Коли́на стояла напротив невысокого серого здания с квадратными окошками. Странным было видеть новую, современную и светящуюся вывеску на стареньком бетонном здании. Но сколько девушка его не рассматривала, больше ничего странного не обнаруживалось. Или она просто чего-то не понимала.

«Может, Денис окончательно головой поехал?» – подумала Колина. По десятилетней дружбе Денис Кособоков шепотом рассказал девушке про волшебный банк. Шепотом – чтобы не сочли за психа окружающие, а вот на счет дружбы Колина уже сомневалась. Если это розыгрыш – ходить Кособокову с косым боком от ее тумаков. Но девушка была в отчаянии, и… Если этот банк выдает кредиты кому угодно, а проценты берет не деньгами – почему бы и нет?

Стеклянные двери беззвучно открылись. Голова с короткой стрижкой неуверенно просунулась в проем, благоразумно оставив тело в безопасности на улице. В тихом помещении едва слышно играла спокойная музыка, за четырьмя столиками сидели мужчины в костюмах. Все, как один, совершенно серьезные. Толстый бородач заполнял документы, гладковыбритый мужчина с квадратным лицом насупился, кликая мышкой и уставившись в компьютер. По центру своеобразной буквы «П» стояло два стола, за одним молодой парнишка общался с клиентом, а за другим седовласый мужчина выжидательно смотрел на Колину, словно заранее знал о ее приходе, и сейчас поджидал девушку, словно хищник в засаде. Сжав лямку рюкзака, Колина направилась к свободному работнику.

Пока Колина скользила по до блеска натертым квадратным плиткам пола, до нее донесся разговор бабушки за соседним столом.

– Милок, что ж ты заставляешь бабулю делать за какие-то тридцать тыщ грошей?

Юноша с вытянутым лицом нервно гладил свою белобрысую козлиную бородку. Казалось, что он вот-вот ее выдерет.

– Антонина Петровна, вы уже в третий раз приходите, и каждый раз жалуетесь! У нас и так самые щадящие условия для вас, честное слово!

– Женечка, я уже в возрасте, мне нельзя перенапрягаться.

– Вы берете деньги на горнолыжную школу, Антонина Петровна! – Женечка чуть ли не плакал. – А мы просим только в библиотеке вложить нужные бумаги в определенные книги. Я никак в толк не возьму, какие с этим могут возникнуть сложности?!

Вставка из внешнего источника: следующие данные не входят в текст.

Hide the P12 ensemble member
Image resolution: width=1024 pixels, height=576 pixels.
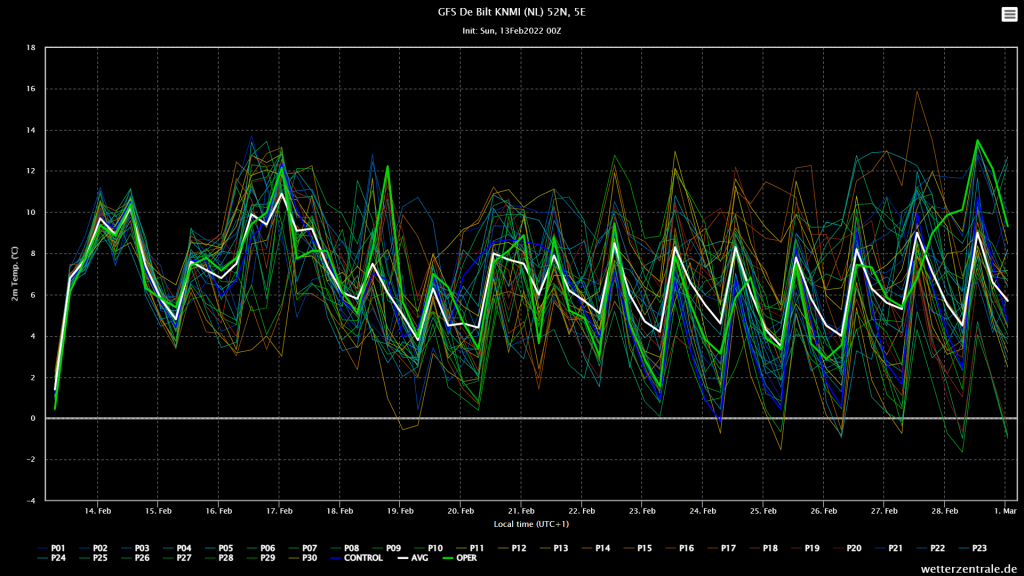click(x=511, y=549)
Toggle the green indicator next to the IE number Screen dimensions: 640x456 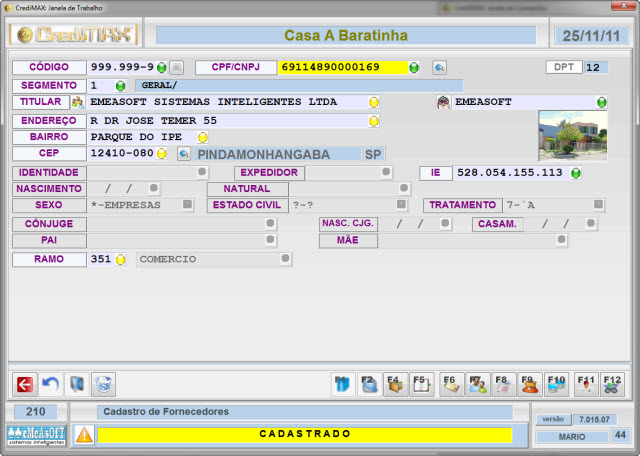pyautogui.click(x=576, y=172)
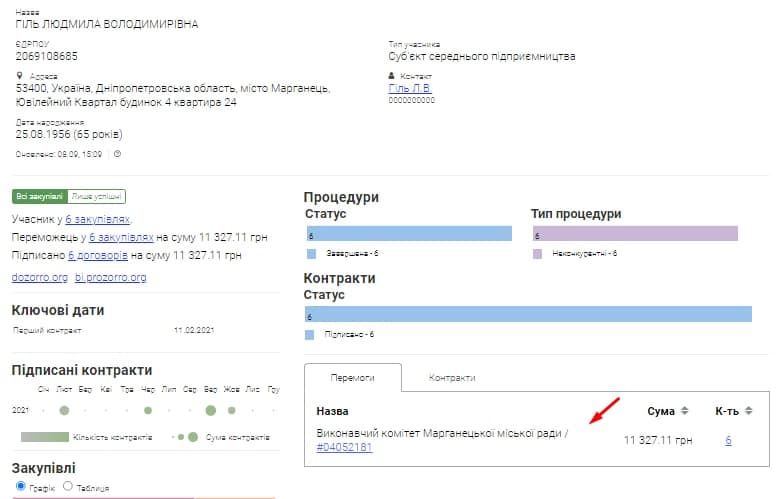The image size is (778, 499).
Task: Click the February contract dot in the timeline
Action: point(65,410)
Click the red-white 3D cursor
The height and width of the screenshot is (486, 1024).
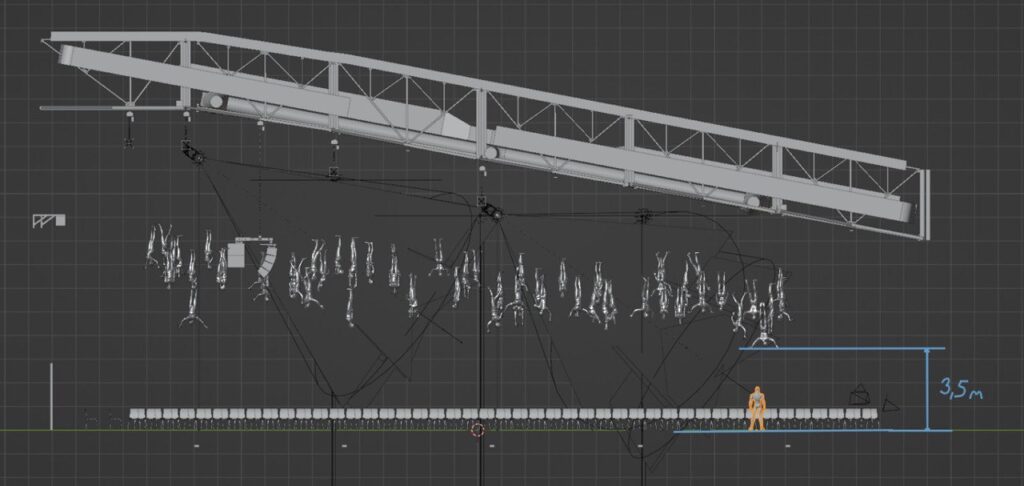click(477, 430)
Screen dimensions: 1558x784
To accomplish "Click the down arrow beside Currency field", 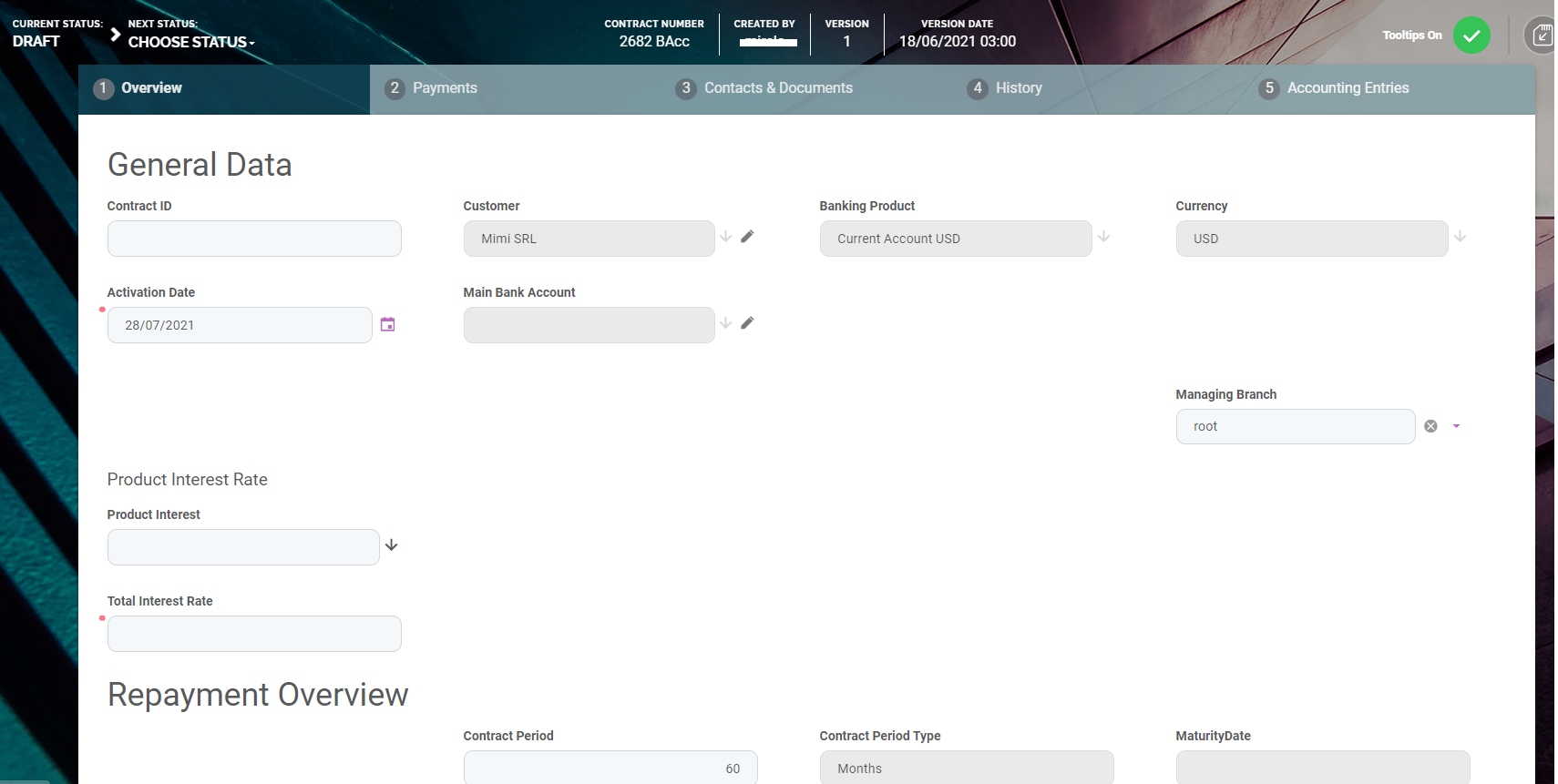I will [1460, 237].

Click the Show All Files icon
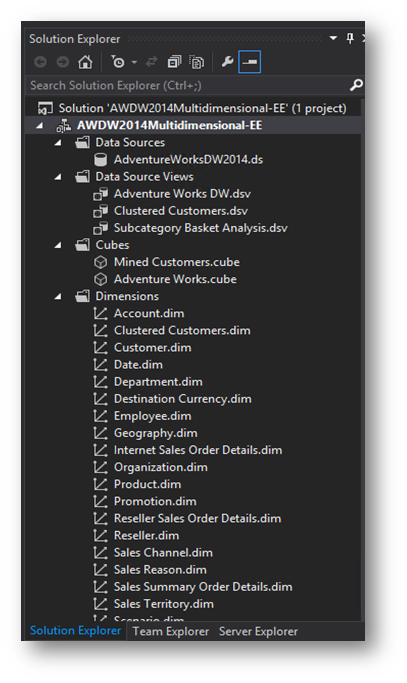197,62
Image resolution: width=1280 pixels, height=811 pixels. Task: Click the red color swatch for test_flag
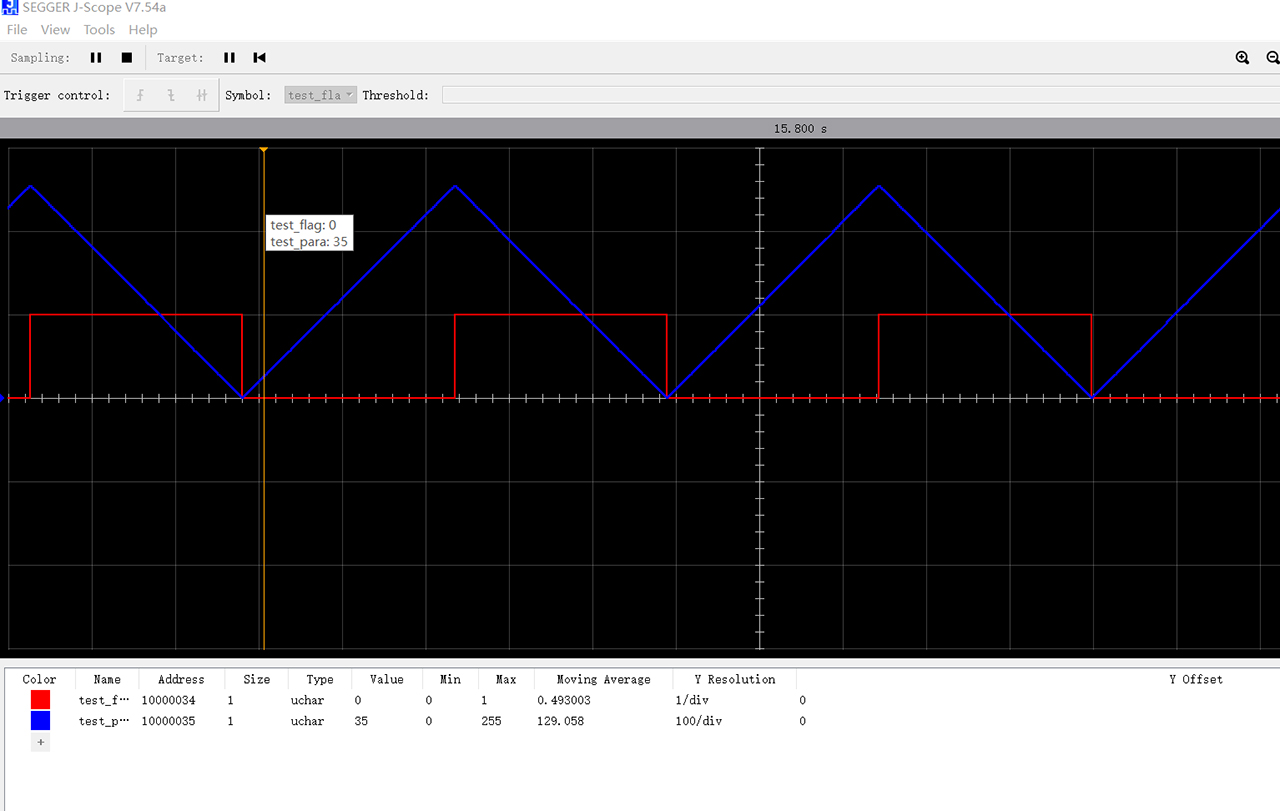(40, 700)
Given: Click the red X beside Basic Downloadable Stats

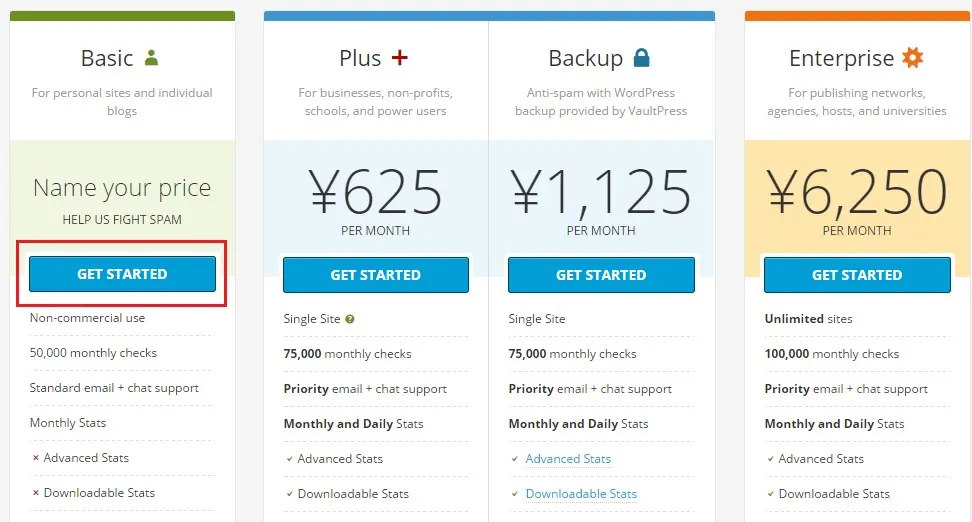Looking at the screenshot, I should tap(35, 493).
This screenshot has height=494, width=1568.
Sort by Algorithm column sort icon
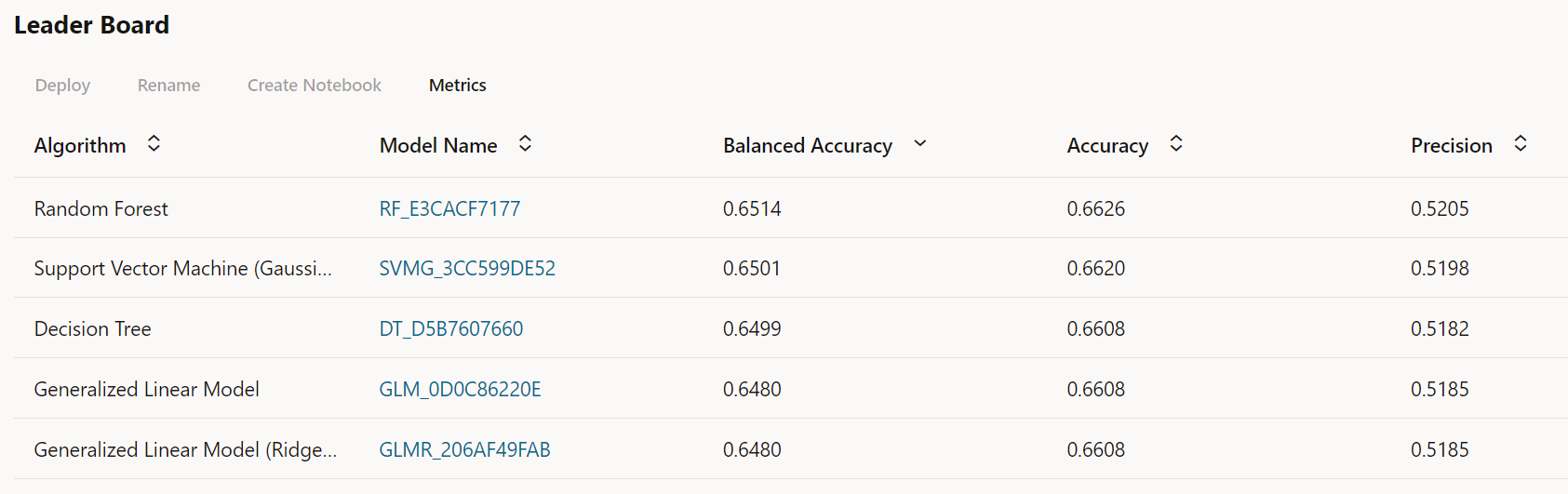click(154, 144)
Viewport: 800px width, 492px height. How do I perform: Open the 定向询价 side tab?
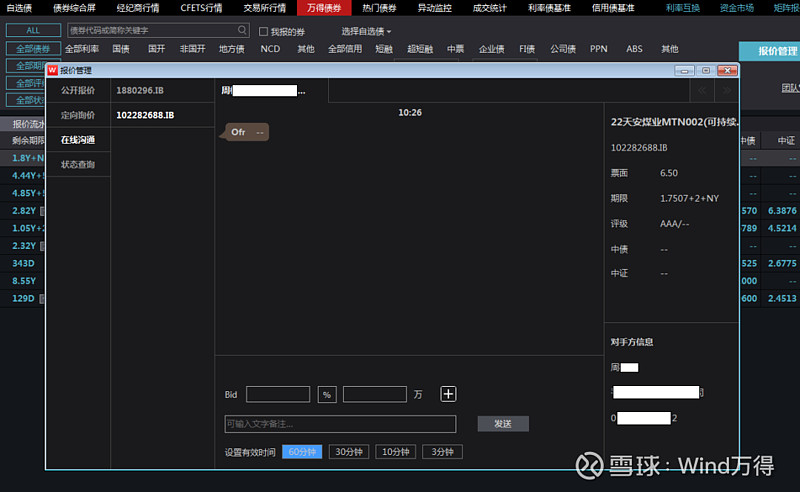pyautogui.click(x=78, y=115)
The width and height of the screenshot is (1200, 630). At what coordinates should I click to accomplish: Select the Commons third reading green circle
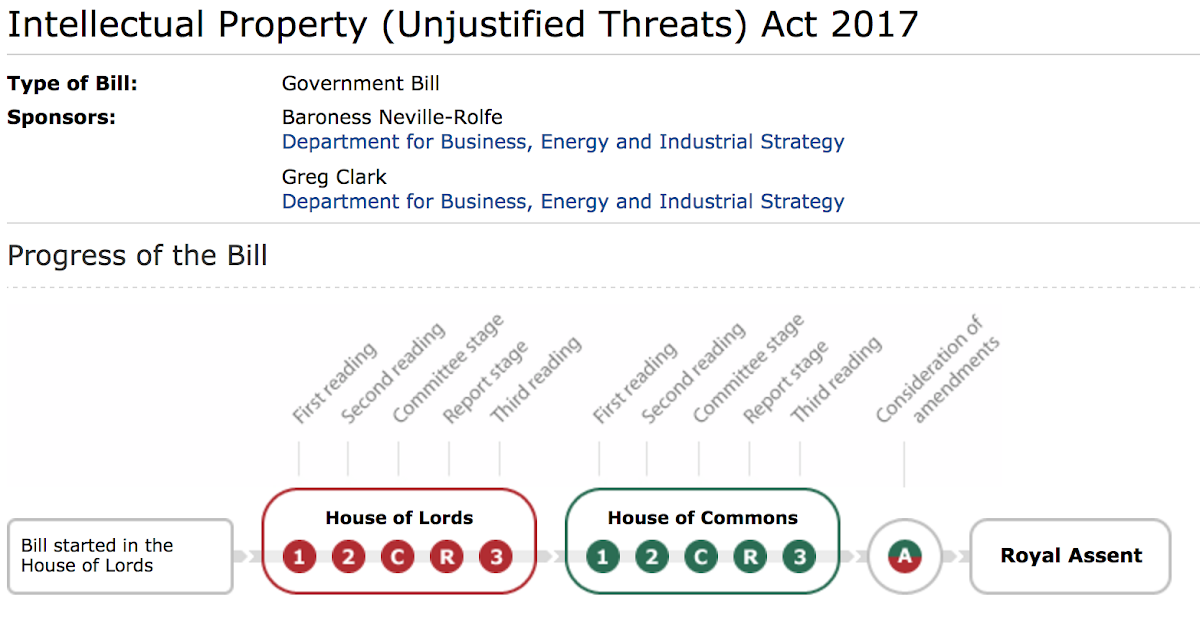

Колина отвлеклась от несчастного операциониста и перевела взгляд на Федотова Егора Львовича – так гласила плашка на столике. Мужчине на вид было далеко за шестьдесят, судя по седине, глубоким морщинам и пигментным пятнам на коже, но яркие голубые глаза оставались живыми и насмешливыми. Они буравил серые глаза Колины, прикрытые, как одеялом, уставшими веками.

– Здравствуйте. Меня зовут Егор Львович. Я представляю банк «Эфирные кредиты». Чем могу быть вам полезен?

– Здравствуйте. Очень приятно, Колина. Меня интересует кредит в пятьдесят тысяч.

Егор Львович сплел пальцы в замок, на безымянном блеснул черный камень в перстне.

– Могу я поинтересоваться, для чего вам эта сумма?

Колина глубоко вдохнула. Она оказалась в непростой финансовой ситуации, которую любой назвал бы пустяковой, зная, сколько зарабатывает ее отец. У владельца частной охранной компании уж точно найдется пятьдесят тысяч! И они есть. Но не на учебу Колины. Серьезному мужчине, бывшему военному, сложно понять смысл дизайнерского образования. Как и трем старшим братьям. Но девушку воспитывали в требовательности к себе и целеустремленности, поэтому деньги она хотела найти сама. Стипендии и гонораров за небольшие проекты было бы достаточно, чтобы понемногу гасить задолженности, но не чтобы собрать большую сумму разом.